Borobudur is a UNESCO Heritage Site, so this is something you can now tick off your list. Built in the 9th century it is a place of worship until this very day. Which is why you need to dress conservatively, covering your shoulders and knees.
The temple is a geometrically precise square and built like a step pyramid. When seen from above it is in fact not exactly a square but it resembles a tantric Buddhist mandala. The top part is made of round steps. Each step is covered in statues, figurines and bas-reliefs. On top you will find the famous stupas. When you peak inside you can see that they enclose life-sized buddhas.
When you take your time climbing the stairs, not like us dashing up in the darkness to catch the first rays of light, you should take every step with care and an observing eye. Each step is telling a story. The ideology is that of reaching nirvana from a starting point of worldly desire through an ascent in enlightenment. The reliefs on the walls are rather telling. The zigzag pattern of the corridors are disorientating, probably not without reason.
It is a massive structure, and it is hard to believe that this temple was once long forgotten until the British rediscovered it under piles of volcanic ash and a thick rainforest foliage. There is evidence that the temple used to be painted in different pigments and gold-leaf – you can imagine the impression it must have made on the people who lived in its shadow.

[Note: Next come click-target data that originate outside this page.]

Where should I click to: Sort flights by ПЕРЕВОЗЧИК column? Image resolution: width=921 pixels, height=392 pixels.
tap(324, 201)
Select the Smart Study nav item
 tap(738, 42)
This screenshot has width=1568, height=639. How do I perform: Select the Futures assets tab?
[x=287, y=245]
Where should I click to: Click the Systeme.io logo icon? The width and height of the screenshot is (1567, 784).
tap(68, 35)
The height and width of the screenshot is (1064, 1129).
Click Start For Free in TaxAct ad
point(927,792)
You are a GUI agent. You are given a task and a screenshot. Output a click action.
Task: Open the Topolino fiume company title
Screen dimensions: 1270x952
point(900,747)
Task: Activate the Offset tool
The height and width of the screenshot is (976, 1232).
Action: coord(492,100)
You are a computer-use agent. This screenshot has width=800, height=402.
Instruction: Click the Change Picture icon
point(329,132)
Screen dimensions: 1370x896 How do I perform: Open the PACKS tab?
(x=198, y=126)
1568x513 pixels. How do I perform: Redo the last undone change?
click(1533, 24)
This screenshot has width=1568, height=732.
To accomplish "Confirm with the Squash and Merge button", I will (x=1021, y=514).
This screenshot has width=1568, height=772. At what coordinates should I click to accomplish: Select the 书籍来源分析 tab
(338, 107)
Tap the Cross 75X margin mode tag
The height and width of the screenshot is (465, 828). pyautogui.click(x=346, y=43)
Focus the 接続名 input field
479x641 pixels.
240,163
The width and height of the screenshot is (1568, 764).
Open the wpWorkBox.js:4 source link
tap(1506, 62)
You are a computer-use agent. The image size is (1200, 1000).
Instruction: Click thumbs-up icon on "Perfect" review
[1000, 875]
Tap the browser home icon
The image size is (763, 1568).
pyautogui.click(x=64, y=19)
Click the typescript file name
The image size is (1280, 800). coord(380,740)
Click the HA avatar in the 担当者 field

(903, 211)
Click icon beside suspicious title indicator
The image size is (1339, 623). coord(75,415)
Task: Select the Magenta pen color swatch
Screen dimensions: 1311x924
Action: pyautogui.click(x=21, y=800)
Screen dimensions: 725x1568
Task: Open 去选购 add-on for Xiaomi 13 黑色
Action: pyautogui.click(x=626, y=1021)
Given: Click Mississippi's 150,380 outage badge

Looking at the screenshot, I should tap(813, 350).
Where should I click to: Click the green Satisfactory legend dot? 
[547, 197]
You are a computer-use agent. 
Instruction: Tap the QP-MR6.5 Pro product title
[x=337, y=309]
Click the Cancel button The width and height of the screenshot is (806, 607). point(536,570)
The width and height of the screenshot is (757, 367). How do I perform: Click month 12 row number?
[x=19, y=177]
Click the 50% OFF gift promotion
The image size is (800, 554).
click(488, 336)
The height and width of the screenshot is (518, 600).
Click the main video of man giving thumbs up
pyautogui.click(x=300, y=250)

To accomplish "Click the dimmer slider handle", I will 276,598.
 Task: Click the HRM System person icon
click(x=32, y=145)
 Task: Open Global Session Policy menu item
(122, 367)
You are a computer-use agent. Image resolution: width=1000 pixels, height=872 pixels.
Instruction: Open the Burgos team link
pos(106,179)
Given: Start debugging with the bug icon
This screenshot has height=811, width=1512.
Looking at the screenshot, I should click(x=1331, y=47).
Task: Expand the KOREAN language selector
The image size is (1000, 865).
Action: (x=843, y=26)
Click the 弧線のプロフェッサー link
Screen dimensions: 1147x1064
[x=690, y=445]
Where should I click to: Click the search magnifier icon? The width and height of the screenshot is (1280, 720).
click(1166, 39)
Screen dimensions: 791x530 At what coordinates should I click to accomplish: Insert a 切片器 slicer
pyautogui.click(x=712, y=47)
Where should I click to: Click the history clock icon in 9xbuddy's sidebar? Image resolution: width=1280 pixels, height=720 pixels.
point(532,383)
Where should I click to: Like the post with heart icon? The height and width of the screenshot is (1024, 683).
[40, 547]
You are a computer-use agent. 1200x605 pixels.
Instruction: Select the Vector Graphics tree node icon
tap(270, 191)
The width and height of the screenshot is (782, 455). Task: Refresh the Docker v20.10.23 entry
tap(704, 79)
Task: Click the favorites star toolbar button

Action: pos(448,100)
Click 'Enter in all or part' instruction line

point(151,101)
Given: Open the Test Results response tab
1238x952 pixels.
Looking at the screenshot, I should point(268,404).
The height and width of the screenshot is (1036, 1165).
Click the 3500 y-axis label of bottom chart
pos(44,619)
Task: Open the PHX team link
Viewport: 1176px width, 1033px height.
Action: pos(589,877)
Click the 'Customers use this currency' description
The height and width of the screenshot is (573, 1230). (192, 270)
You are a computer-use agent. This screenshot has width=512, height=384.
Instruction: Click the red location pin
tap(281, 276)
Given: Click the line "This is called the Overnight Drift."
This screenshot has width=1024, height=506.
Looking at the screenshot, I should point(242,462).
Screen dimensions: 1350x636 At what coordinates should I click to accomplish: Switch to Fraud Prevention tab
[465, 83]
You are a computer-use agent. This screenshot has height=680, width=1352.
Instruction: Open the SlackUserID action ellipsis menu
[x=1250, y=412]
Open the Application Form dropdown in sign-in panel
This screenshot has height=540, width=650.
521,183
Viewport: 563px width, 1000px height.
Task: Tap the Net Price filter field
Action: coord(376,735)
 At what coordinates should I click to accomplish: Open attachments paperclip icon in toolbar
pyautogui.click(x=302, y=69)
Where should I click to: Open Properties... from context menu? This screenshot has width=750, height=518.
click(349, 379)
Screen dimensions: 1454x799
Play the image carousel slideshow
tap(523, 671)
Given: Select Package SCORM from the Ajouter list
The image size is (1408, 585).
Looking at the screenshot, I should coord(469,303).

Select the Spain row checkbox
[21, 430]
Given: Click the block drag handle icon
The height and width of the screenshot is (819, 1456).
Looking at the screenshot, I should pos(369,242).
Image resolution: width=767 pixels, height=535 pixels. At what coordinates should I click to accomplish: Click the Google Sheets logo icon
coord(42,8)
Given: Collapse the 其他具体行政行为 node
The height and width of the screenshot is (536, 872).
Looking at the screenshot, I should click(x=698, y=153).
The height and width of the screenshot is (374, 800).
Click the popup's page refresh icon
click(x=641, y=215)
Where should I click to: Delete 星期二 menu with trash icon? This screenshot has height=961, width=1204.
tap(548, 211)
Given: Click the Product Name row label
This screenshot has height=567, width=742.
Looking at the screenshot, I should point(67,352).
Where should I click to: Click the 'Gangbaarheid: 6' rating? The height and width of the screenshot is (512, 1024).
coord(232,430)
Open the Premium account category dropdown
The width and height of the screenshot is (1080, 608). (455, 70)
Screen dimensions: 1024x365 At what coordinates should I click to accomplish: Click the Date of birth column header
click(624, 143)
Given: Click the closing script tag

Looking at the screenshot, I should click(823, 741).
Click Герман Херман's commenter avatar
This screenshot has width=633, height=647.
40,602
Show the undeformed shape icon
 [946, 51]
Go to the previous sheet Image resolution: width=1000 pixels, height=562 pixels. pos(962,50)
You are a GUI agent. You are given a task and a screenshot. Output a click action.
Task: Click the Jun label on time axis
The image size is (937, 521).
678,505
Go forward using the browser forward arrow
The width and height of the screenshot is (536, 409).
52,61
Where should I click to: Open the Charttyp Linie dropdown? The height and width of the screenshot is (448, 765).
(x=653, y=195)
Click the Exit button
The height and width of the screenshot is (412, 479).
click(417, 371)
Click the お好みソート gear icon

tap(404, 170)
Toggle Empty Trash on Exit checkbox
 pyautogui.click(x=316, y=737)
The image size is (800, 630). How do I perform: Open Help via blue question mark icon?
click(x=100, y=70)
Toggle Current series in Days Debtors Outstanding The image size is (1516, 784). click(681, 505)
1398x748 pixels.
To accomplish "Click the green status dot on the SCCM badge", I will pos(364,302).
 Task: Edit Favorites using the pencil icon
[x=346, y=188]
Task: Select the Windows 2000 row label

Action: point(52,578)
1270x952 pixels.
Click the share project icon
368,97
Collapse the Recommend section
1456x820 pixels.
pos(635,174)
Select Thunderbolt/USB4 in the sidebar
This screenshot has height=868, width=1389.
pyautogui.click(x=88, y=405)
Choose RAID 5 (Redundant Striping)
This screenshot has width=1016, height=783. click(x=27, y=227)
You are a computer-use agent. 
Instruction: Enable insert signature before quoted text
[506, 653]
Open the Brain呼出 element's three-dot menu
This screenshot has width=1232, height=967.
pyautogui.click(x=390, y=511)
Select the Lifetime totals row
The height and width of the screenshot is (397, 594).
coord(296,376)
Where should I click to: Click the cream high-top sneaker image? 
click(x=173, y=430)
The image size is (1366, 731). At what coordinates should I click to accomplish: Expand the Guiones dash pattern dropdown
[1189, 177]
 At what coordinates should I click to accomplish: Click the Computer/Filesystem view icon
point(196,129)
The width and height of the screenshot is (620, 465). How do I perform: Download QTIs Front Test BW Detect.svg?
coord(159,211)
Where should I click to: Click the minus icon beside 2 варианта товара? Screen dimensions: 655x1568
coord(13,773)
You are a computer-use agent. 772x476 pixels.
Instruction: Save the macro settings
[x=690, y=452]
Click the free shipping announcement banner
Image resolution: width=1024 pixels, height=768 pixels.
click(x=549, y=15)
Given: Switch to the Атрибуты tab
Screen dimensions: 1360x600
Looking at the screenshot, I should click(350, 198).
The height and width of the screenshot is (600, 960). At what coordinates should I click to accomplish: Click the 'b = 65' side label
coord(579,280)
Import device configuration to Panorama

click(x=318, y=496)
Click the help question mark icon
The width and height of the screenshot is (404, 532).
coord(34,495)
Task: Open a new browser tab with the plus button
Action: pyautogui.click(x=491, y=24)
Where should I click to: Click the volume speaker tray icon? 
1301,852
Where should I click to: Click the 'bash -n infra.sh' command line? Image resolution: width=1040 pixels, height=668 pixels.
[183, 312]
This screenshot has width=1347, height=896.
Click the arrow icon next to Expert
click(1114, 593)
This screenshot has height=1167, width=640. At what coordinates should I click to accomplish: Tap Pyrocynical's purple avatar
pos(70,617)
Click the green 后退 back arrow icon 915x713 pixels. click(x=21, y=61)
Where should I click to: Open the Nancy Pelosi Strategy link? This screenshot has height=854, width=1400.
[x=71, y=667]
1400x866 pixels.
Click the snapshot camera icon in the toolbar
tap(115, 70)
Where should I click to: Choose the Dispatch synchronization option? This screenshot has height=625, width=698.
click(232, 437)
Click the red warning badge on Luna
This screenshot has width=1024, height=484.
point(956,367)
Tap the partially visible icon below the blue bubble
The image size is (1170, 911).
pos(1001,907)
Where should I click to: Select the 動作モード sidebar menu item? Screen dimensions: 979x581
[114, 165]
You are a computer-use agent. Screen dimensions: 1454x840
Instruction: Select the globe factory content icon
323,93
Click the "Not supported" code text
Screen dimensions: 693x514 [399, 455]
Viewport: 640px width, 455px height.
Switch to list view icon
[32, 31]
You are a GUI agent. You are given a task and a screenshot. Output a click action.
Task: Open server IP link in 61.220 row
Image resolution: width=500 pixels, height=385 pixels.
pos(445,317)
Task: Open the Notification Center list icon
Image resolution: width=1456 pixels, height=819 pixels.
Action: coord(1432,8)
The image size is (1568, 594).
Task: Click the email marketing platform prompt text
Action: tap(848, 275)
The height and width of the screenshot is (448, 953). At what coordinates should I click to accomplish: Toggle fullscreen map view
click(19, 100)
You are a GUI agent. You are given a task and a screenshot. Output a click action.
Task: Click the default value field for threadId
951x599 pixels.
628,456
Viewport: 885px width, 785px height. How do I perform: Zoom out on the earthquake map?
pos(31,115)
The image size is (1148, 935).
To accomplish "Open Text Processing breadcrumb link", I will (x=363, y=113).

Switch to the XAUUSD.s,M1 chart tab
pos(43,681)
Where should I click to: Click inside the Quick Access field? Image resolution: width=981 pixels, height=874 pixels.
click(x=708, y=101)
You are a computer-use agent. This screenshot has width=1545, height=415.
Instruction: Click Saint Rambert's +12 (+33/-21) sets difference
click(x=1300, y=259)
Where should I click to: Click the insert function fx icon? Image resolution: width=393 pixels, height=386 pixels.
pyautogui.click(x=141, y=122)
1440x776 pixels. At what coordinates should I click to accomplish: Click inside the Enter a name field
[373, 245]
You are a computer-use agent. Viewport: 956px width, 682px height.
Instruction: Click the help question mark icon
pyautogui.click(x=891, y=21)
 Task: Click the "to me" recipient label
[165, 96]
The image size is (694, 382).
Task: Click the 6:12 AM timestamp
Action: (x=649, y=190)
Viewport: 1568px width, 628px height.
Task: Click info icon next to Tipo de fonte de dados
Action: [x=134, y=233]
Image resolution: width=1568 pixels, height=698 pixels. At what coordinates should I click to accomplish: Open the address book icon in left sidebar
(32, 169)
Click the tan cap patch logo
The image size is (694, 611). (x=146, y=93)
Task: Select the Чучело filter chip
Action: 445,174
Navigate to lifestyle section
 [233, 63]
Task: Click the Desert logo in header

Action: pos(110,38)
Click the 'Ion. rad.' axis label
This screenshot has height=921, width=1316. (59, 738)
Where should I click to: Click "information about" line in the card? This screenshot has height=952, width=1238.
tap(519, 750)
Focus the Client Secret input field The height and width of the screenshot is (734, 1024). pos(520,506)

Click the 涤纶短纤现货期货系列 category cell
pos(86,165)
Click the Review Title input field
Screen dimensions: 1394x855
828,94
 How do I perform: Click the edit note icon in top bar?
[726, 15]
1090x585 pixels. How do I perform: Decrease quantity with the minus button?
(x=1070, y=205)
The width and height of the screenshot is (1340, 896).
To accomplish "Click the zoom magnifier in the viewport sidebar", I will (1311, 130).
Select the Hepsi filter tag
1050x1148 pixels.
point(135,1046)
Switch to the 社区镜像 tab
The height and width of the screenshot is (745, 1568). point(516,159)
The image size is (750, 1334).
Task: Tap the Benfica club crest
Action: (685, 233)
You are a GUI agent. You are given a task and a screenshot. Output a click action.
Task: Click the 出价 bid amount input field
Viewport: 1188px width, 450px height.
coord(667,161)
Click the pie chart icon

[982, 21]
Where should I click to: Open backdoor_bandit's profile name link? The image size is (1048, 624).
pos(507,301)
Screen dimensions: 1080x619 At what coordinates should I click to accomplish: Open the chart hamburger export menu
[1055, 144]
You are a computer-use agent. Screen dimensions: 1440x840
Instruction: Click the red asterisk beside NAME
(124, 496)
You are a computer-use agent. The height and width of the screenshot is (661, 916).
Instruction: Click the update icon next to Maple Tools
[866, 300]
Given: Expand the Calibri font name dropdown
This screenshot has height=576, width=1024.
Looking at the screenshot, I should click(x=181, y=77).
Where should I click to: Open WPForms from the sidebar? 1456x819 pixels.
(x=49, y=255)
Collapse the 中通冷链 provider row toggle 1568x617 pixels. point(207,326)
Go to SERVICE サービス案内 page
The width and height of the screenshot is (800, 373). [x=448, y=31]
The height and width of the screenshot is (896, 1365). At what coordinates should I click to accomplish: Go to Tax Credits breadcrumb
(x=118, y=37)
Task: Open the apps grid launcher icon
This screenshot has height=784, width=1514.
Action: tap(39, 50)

On the morning that we visit Borobudur we are less lucky with the sunrise. A thick haze surrounds the temple complex, sucking the colour out of everything and smothering the sun when it first peeks over the horizon. Yet, we can still find beauty in that. The trees in the distance slowly peel out of the fog, showing their crowns first as shadows, then with a more colourful display, while the last carpet of haze still lingers in the middle ground.
A word of warning: Borobudur is a busy tourist attraction, even at the break of dawn. It is hard to get a good photo when there are so many people around that pay no attention to your efforts and will just simply ignore you behind your tripod. Taking sunrise photos here can therefore be quite a challenge, and the frustration should not take away the magical experience of the first morning light touching the solemn faces of the stone buddhas.
On the upside, most visitors will not spend a lot of time on the lower levels of the structure, which means you can study the beautiful artwork all by yourself, or maybe even mediate a bit as you are making your slow descend in circles around the centre of the temple.